AMA Group has recorded a net loss after tax of $146.8 million for the financial year ending 30 June 2023, a $1.2 million improvement on the $148 million loss posted for the corresponding period in 2022. This year’s result incorporates the impact of non-cash impairment expenses of $116.8 million, including $57.7 million and $52.6 million in goodwill impairments related to Capital S.M.A.R.T and AMA Collision, respectively.
Normalised post-AASB 16 EBITDA was $64.6 million (FY 2022: $21.6 million), while revenue and other income from continuing operations improved to $869.6 million (FY 2022: $844.9 million). Vehicle Collision (Capital S.M.A.R.T and AMA Collision) accounted for 88 per cent of revenue, while Heavy Motor was responsible for eight per cent and Supply four per cent. The group repaired 260,000 vehicles during the period in its 140 centres.
Revenue increases were largely the result of revised pricing arrangements with major insurers taking place during the period, impacted by five per cent lower repair volumes resulting from network optimisation.
The company ended the year with $28.9 million in cash and cash equivalents (FY 2022: $52.2 million), with operating cash inflows of $17.6 million for the year, a substantial improvement on the $28.2 million operating cash outflows in FY 2022. This includes the positive impact of a $15.3 million tax refund and outflows of $5.8 million in make-good costs associated with closed sites and a $3.7 million inventory build in ACM Parts.

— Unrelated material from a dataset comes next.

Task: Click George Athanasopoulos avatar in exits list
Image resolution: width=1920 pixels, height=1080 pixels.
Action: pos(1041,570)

“FY 2023 was expected to be a transition year, with several operational initiatives undertaken during the period,” said Carl Bizon, Executive Director and CEO of AMA Group. “FY 2023 was characterised by strong repair volume demand, adversely impacted by industry-wide labour constraint-related throughput challenges. In [H2 2023], industry participants sought to fill vacancies from a limited labour pool, which led to elevated lateral hiring activity and contributed to higher employee costs per hour and operational disruption.
“Whilst we led the market in achieving pricing increases with many of our insurance customers, many industry contracts still do not contain appropriate dynamic adjustment mechanisms to insulate parties from external pressures such as inflation or increasing repair severity. This remains a key characteristic of the current operating environment.

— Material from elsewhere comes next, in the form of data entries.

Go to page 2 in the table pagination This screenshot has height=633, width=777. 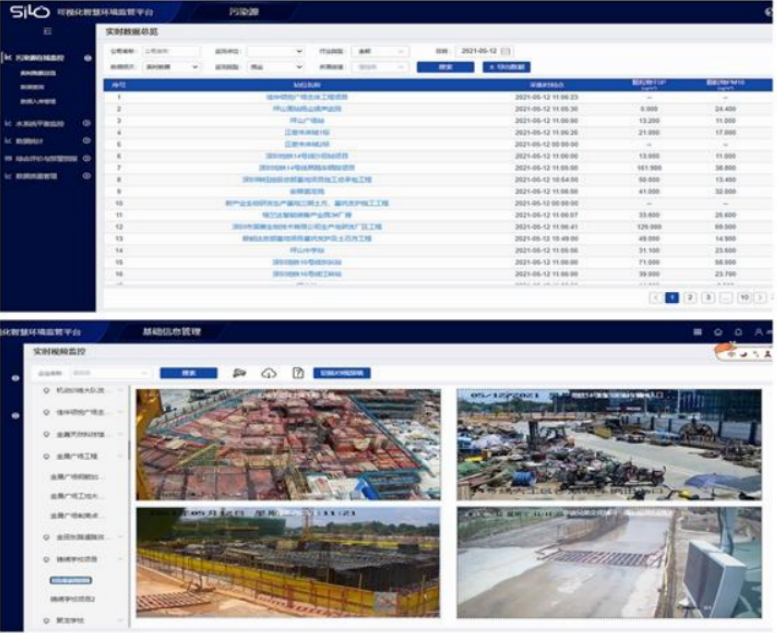[689, 297]
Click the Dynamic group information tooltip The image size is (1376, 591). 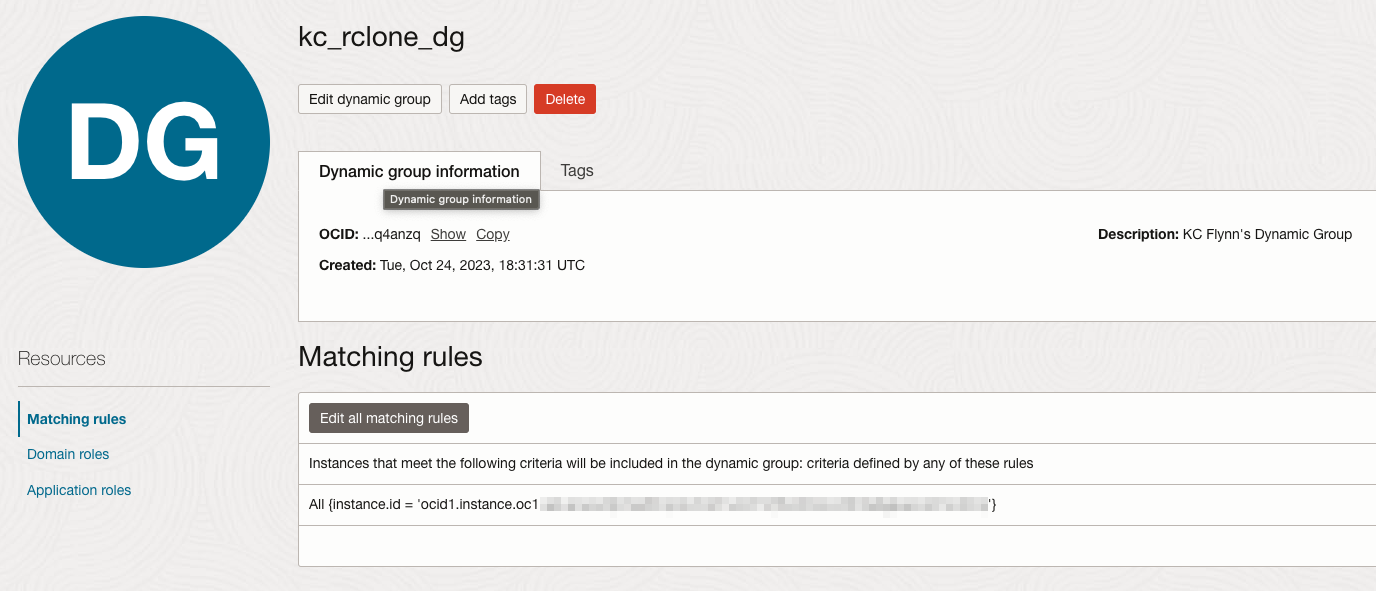(460, 199)
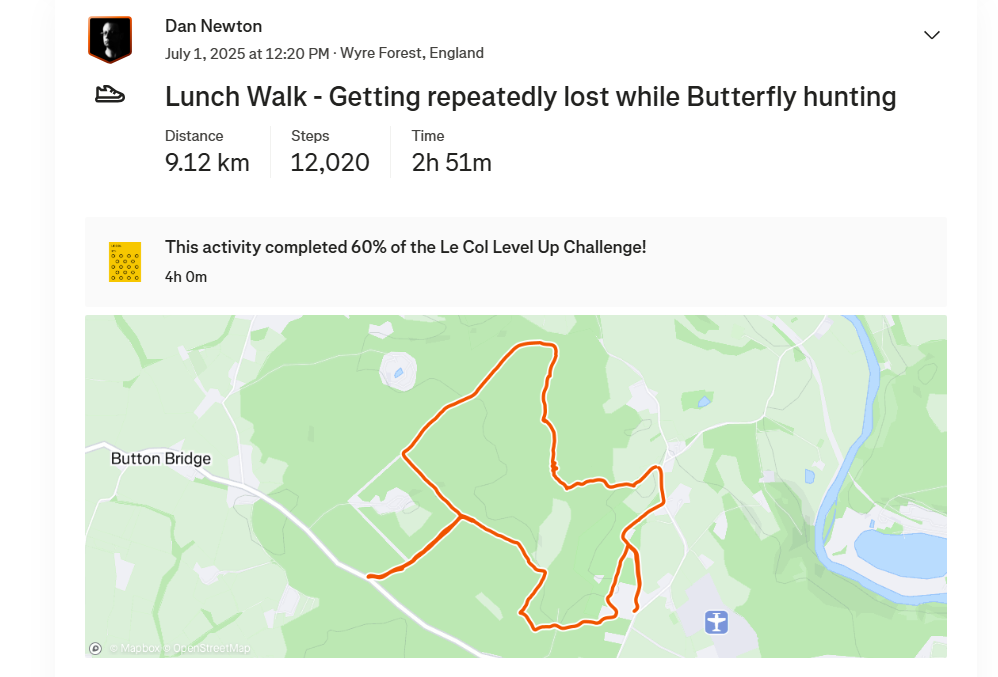Image resolution: width=998 pixels, height=677 pixels.
Task: Open Dan Newton's profile avatar
Action: tap(110, 39)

“These factors, combined with the supply strategy progressing slower than anticipated, meant the Group did not achieve our original guidance, but delivered a normalised post-AASB 16 EBITDA result slightly more than the middle of the revised guidance provided in April 2023. Further, we delivered a $43 million increase in normalised, post-AASB 16 EBITDA, thanks to the hard work and dedication of our teams across Australia and New Zealand,” said Bizon, who will retire at the company’s 2023 AGM on 23 November.

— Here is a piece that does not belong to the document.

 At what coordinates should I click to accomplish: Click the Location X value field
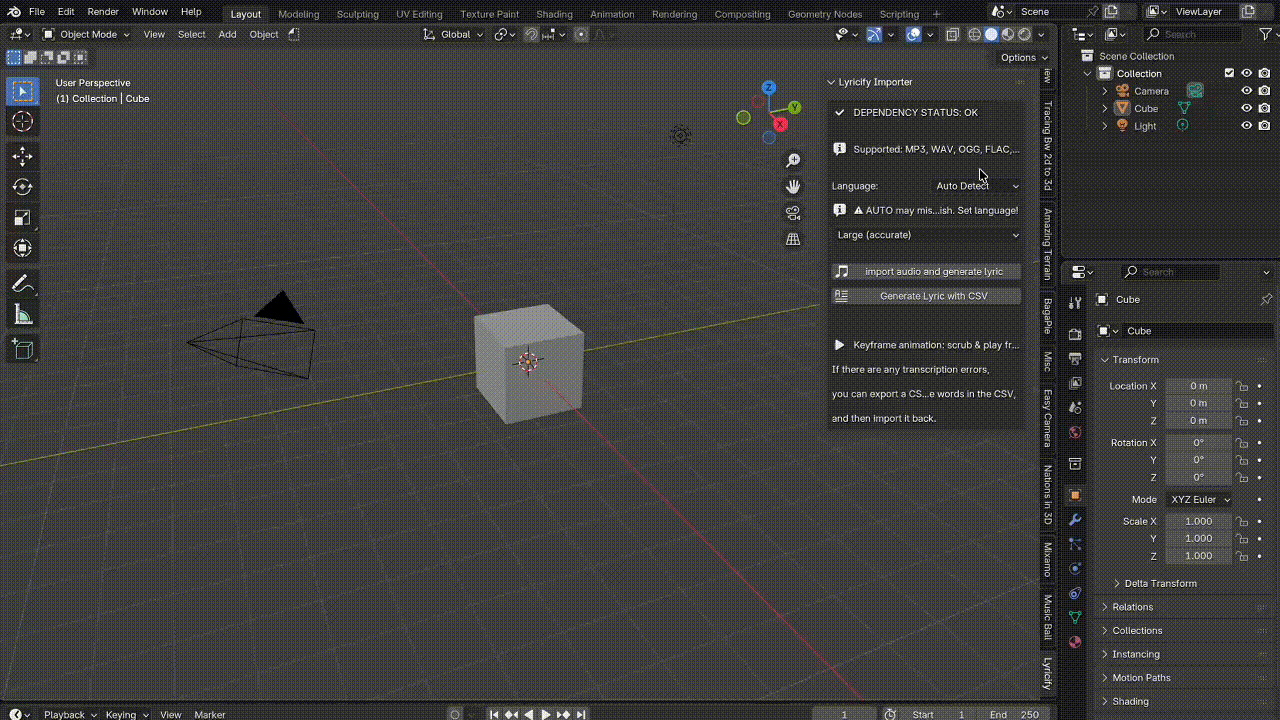point(1198,386)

The FY 2023 result means AMA has lost more than $450 million since 2020, but Bizon said the company is preparing for profitable growth in line with its strategic objectives, with strong trading results from May to August 2023 providing confidence in its FY 2024 guidance.
The company describes key issues for FY 2024 as including:
- Growing the workforce in a continued labour constrained environment, domestically and internationally
- Pricing remaining a focus, with ongoing inflation and severity changes needing to be recovered
- Capital S.M.A.R.T being reset through commercial price resets, and operational initiatives that will improve customer and profit outcomes
- Continued expansion of ACM Parts’ strategy, with an aftermarket focus
- Conservative approach to cash management, with tight controls on discretionary and capital expenditure
- Growth in core repair activity maximising existing infrastructure and expanding where appropriate
- Refinancing of residual debt facilities through FY 2024 being a priority
The company issued FY 2024 guidance of $86 to 96 million in normalised post-AASB 16 EBITDA.
AMA has also successfully raised $55 million in new capital. The cash will be applied to the principal repayment of $35 million of existing senior bank debt by 31 December 2023, provide liquidity and working capital in accordance with the company’s strategy, and support the execution of refinancing of residual debt facilities throughout FY 2024.
“The equity raising and proposed financing initiatives will provide AMA the ability to focus our attention on the growth strategy and drive value enhancement initiatives. We are pleased with the strong support provided by existing shareholders and new investors,” said Bizon.